Nearly 80 percent of the trade deficit in goods with South Korea is in auto and auto parts; the old agreement had many barriers to U.S. automotive manufacturers. In the new agreement, South Korea makes a number of concessions to the United States on auto exports.
“Many of the provisions focus on autos, which is where the United States has a large trade deficit,” said Troy Stangarone, senior director at Korea Economic Institute of America. “This should, in the years to come, help expand U.S. exports of autos to South Korea. But ultimately this is only going to be a small portion of the overall U.S. trade profile with South Korea.”
According to the new agreement, the United States will continue to impose a 25 percent tariff on pickup truck imports from South Korea for an additional 20 years, instead of three years under the previous trade deal. The tariff on trucks will phase-out by 2041.
South Korea will also increase its annual cap for cars that meet the U.S. safety standards to 50,000 per manufacturer from 25,000. According to Trump, this change will double the export opportunity for each American producer.

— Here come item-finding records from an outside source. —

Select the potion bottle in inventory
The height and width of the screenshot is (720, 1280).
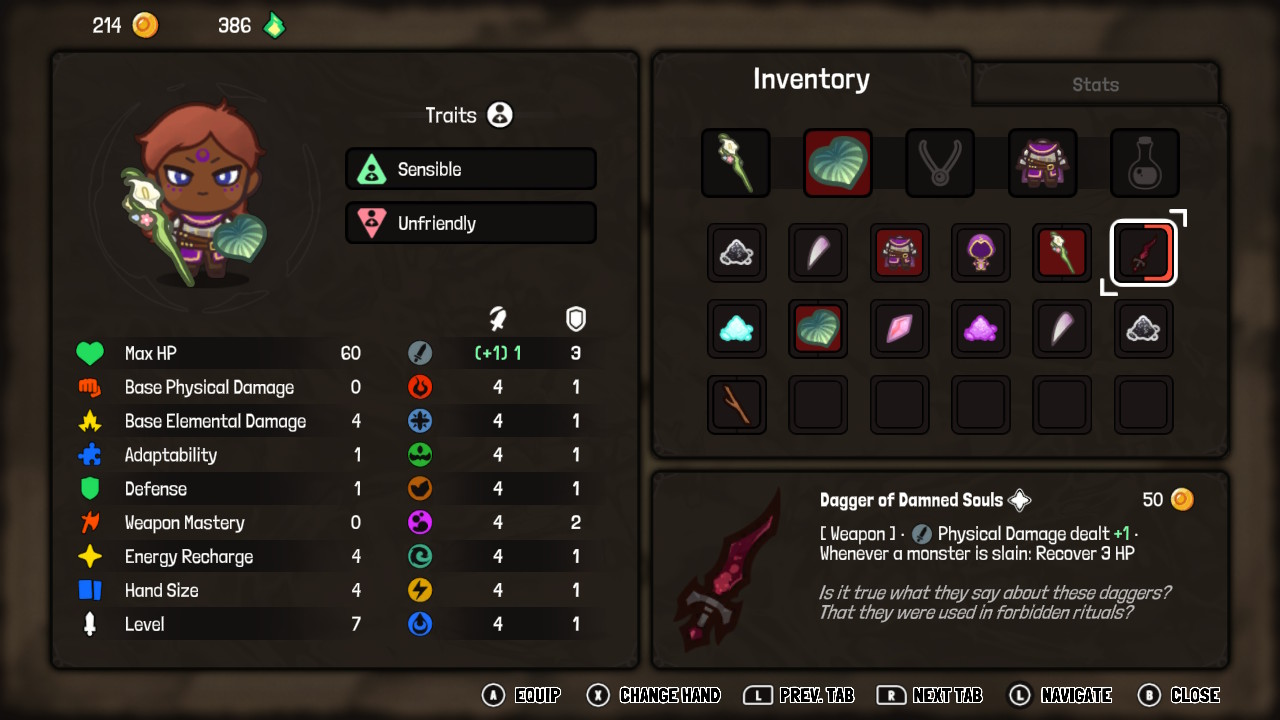[x=1144, y=162]
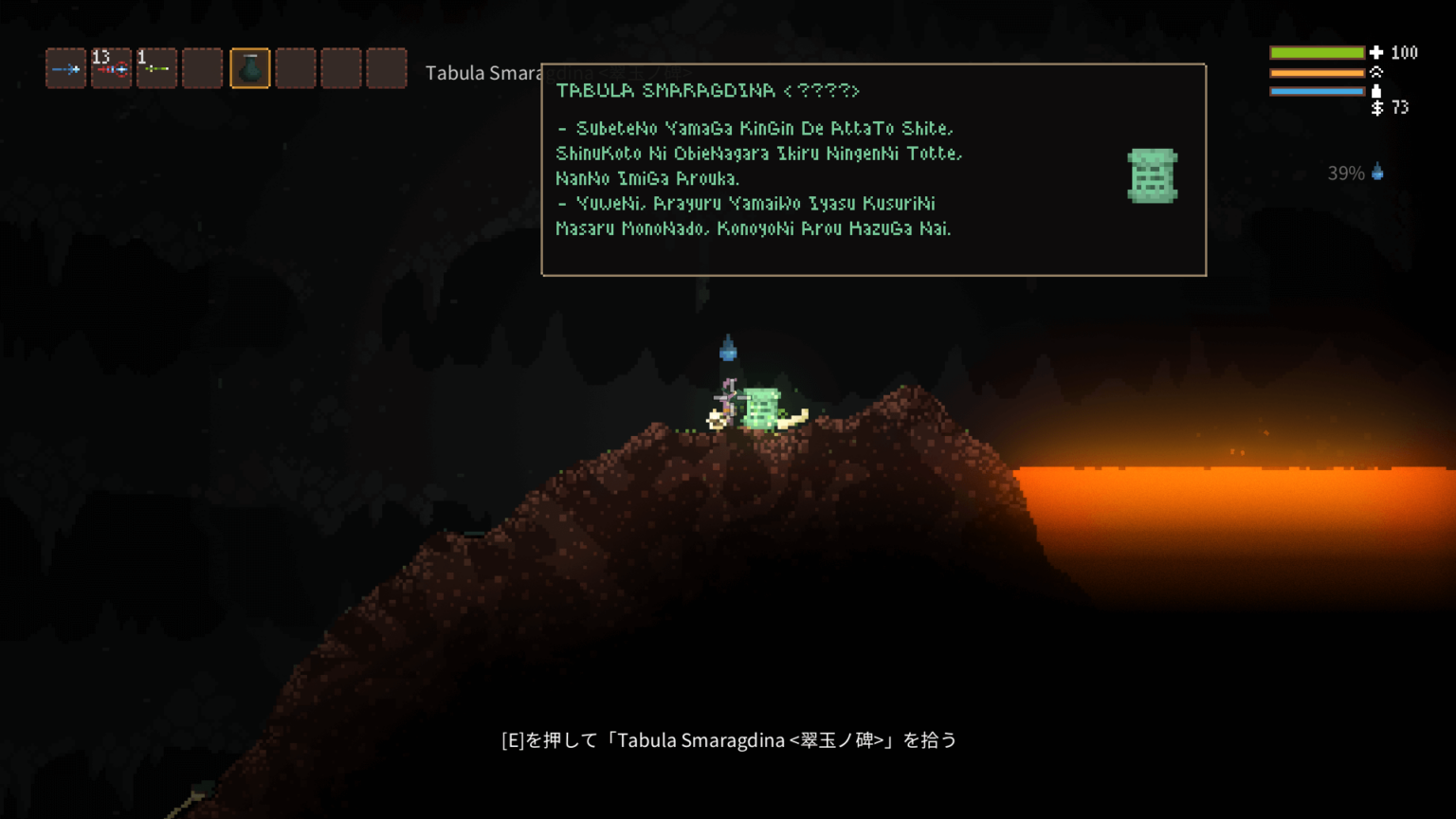Select the red wand with 13 charges
Image resolution: width=1456 pixels, height=819 pixels.
tap(111, 68)
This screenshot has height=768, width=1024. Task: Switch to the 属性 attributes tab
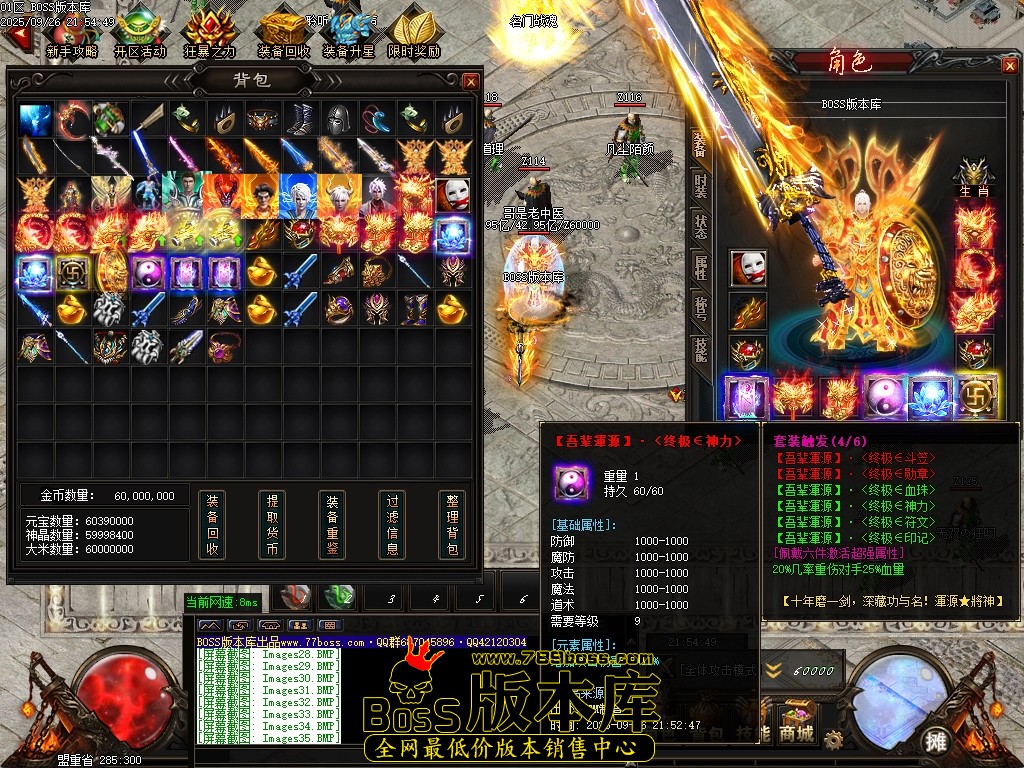tap(700, 266)
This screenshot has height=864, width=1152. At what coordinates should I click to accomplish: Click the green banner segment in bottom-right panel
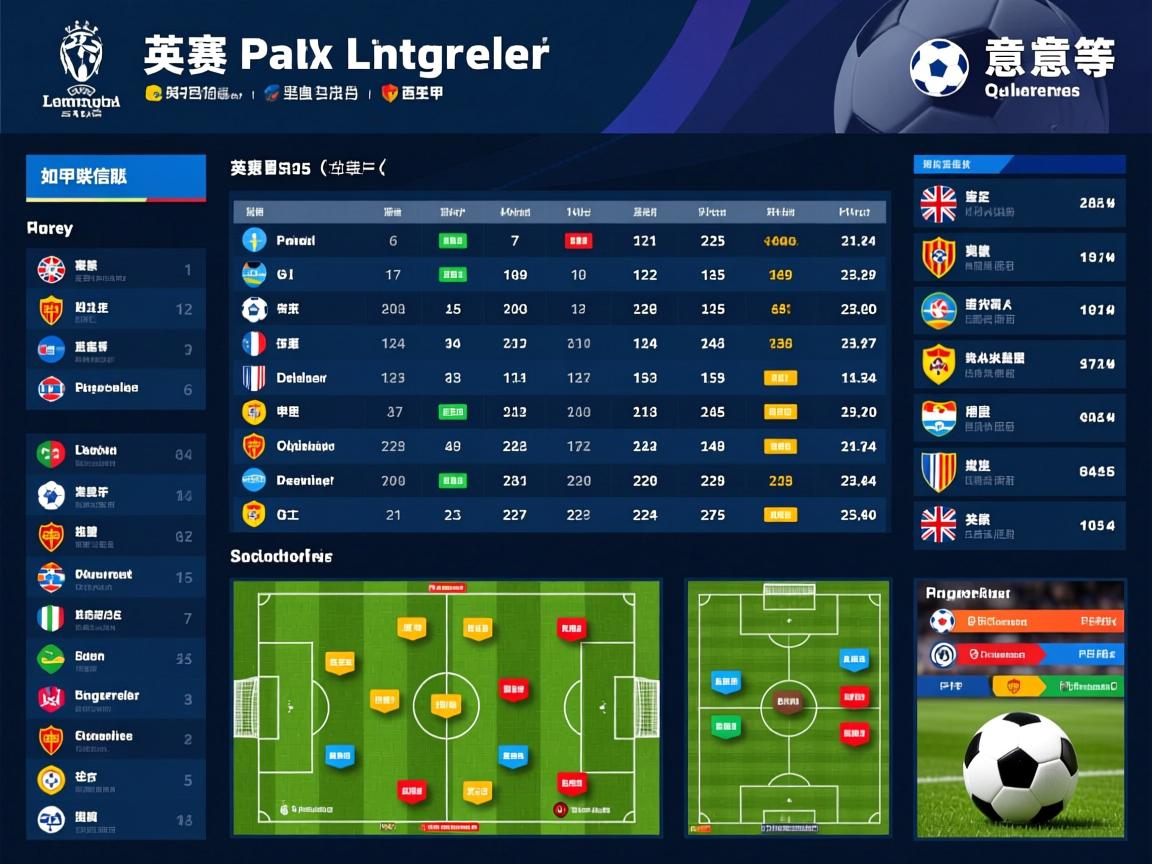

In addition, South Korea has agreed to eliminate regulatory barriers for U.S. auto exporters by aligning their environmental testing standards with those of the United States. The Koreans have also agreed to level the playing field for American pharmaceutical exporters.
While automotive has been a big-ticket export item that gets much of the attention, there are other provisions in the agreement that benefit both sides, according to Stangarone.
South Korea had concerns about how the United States runs its trade-discipline policies such as dumping and anti-dumping, he said, adding that the new agreement requires more transparency on the United States’ side.
In addition, the agreement eases rules on how textiles are inspected in South Korea for export to the United States.
The previous deal was initially negotiated in 2007 and went into effect in 2012 during the Obama administration. The Trump administration blamed President Barack Obama for signing an agreement that substantially increased the trade deficit in goods with South Korea. Trump called KORUS “horrible” and asked the U.S. trade representative to renegotiate the terms.
“This is long in coming, many years actually,” said Trump, calling the agreement a historic milestone.
“For decades, politicians have talked about fixing broken trade deals only to do absolutely nothing about them. My administration is the first to actually keep our promise and deliver.”
Steel and Aluminum
The new KORUS also limits steel and aluminum imports from South Korea. According to the agreement, the United States imposes a 10 percent tariff on aluminum imports. Steel, however, will be subject to a quota, rather than a tariff.
The quota on steel will be product-specific, and equivalent to 70 percent of the average annual steel export volume of South Korea in the last three years.
Through this deal, the United States will be able to achieve a 30 percent reduction in steel imports by volume and value, according to the White House.
The United States is the world’s biggest steel-importing nation, buying almost 36 million tons in 2017. South Korea is the third-largest supplier of steel followed by Canada and Brazil.
Although both parties signed the free-trade agreement, there is still a challenge standing in the way, which is the ongoing Section 232 investigation on automotive imports.
In May, Trump directed the Secretary of Commerce to launch a Section 232 investigation into whether imports of automobiles and auto parts threaten to impair national security. The White House is contemplating tariffs as high as 25 percent on auto imports.
“If they move forward and make a determination that the importation of autos in the United States is a national security risk, then we have a question of whether South Korea will get an exemption,” Stangarone said.
If they get an exemption, Korea’s National Assembly will quickly move through and ratify the agreement. Otherwise, the trade deal may face a political challenge in South Korea, he said.